Verilen metin —
--- --- ---

Seçimin röntgeni
Türkiye 14 Mayıs’ta önemli bir demokrasi sınavı verdi.
Bugüne kadar olmayan bir rekor kırıldı. Sandığa giden seçmen sayısı bakımından en yüksek katılımlı seçim oldu.
Bir kesim ‘Artık değişim şart’ derken, diğer bir kesim liderine sahip çıkmak için sandığa koştu. Demokrasinin en güzel yanlarından ve bence en önemlisi de bu.
Seçime sayılı günler kala sosyal medyada gözümüze çarpan oldukça iddialı söylemler oldu. Her 2 tarafta ‘Şöyle geliyoruz, böyle değiştiriyoruz’ dedi.
O sözler uçtu ortada seçmenin gerçeği kaldı.

--- --- ---

İstenenler —
1 > Aşağıdaki ifadeler verilen metinle uyuşuyor mu? Her biri için evet ya da hayır deyin ve kararı belirleyen sözleri metinden aynen aktarın.
(a) Bu seçim, sandığa giden seçmen sayısı bakımından en yüksek katılımlı seçim oldu.
(b) Seçim 14 Haziran'da yapıldı.
(c) Bir kesim değişimin şart olduğunu söyledi.
2 > Verilen metne göre bir kesim ne için sandığa koştu?
3 > Verilen metindeki "Bugüne kadar olmayan bir rekor kırıldı." cümlesini İngilizceye çevirin.

Malzeme listesi —
--- --- ---

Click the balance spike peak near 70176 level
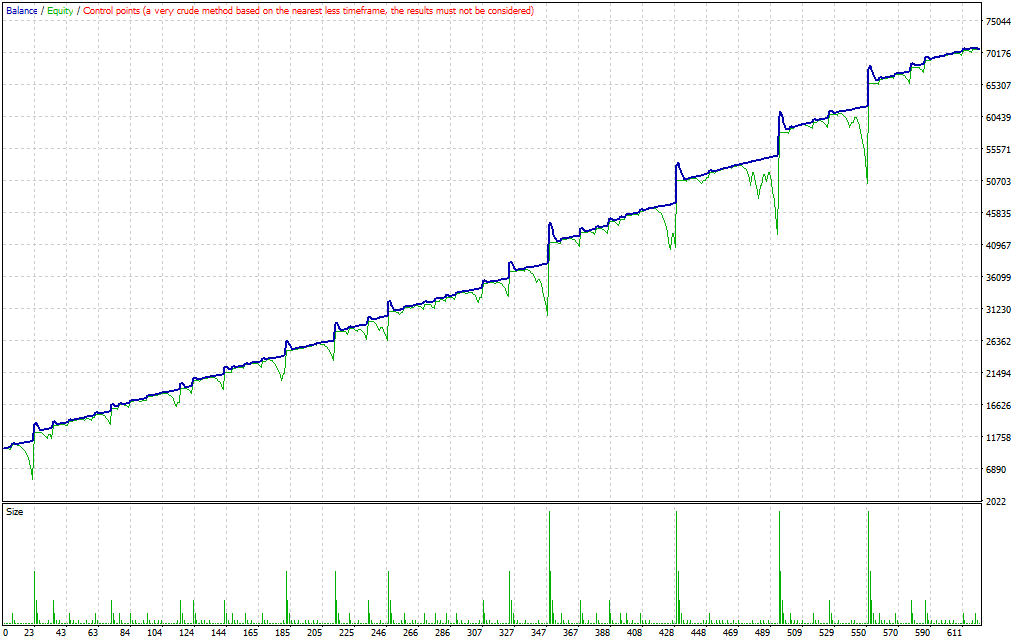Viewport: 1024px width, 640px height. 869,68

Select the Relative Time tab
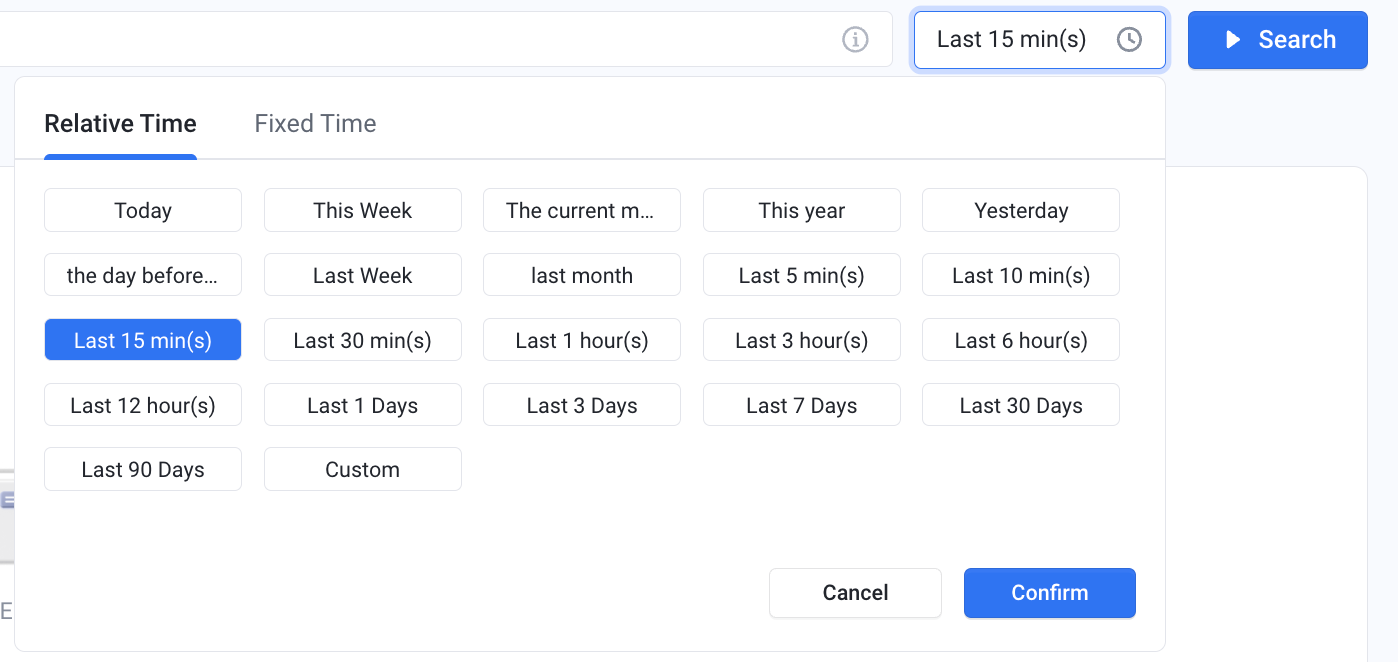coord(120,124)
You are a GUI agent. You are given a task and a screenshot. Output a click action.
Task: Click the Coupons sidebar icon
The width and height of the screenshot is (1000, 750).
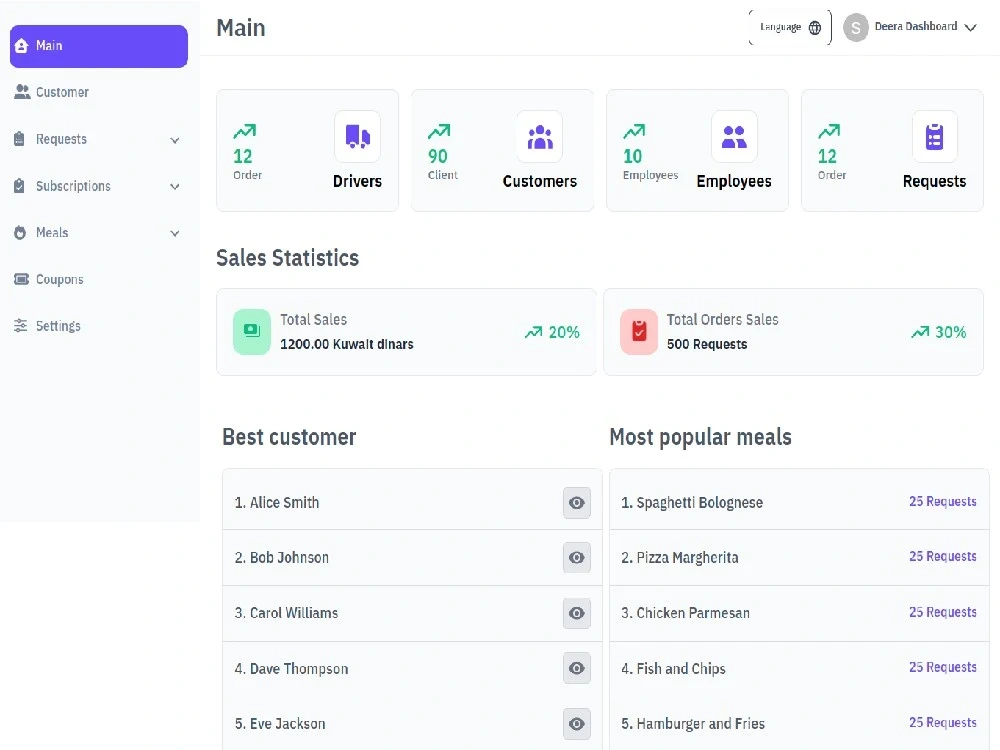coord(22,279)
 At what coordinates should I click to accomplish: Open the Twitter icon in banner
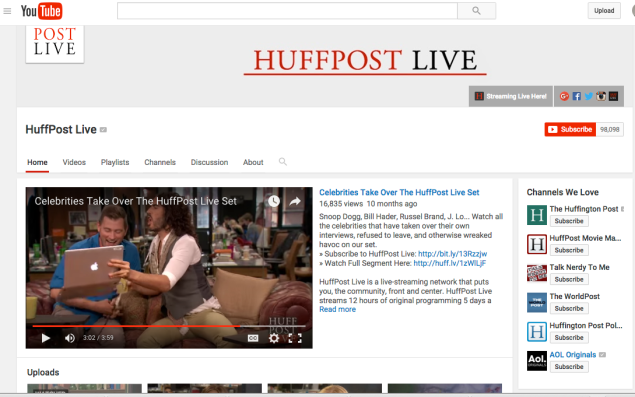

--- --- ---

Yazılı yanıtlar —
1 >
(a) Evet: "Sandığa giden seçmen sayısı bakımından en yüksek katılımlı seçim oldu."
(b) Hayır: "Türkiye 14 Mayıs’ta önemli bir demokrasi sınavı verdi."
(c) Evet: "Bir kesim ‘Artık değişim şart’ derken"

2 > Liderine sahip çıkmak için.

3 > A record that had never been set before was broken.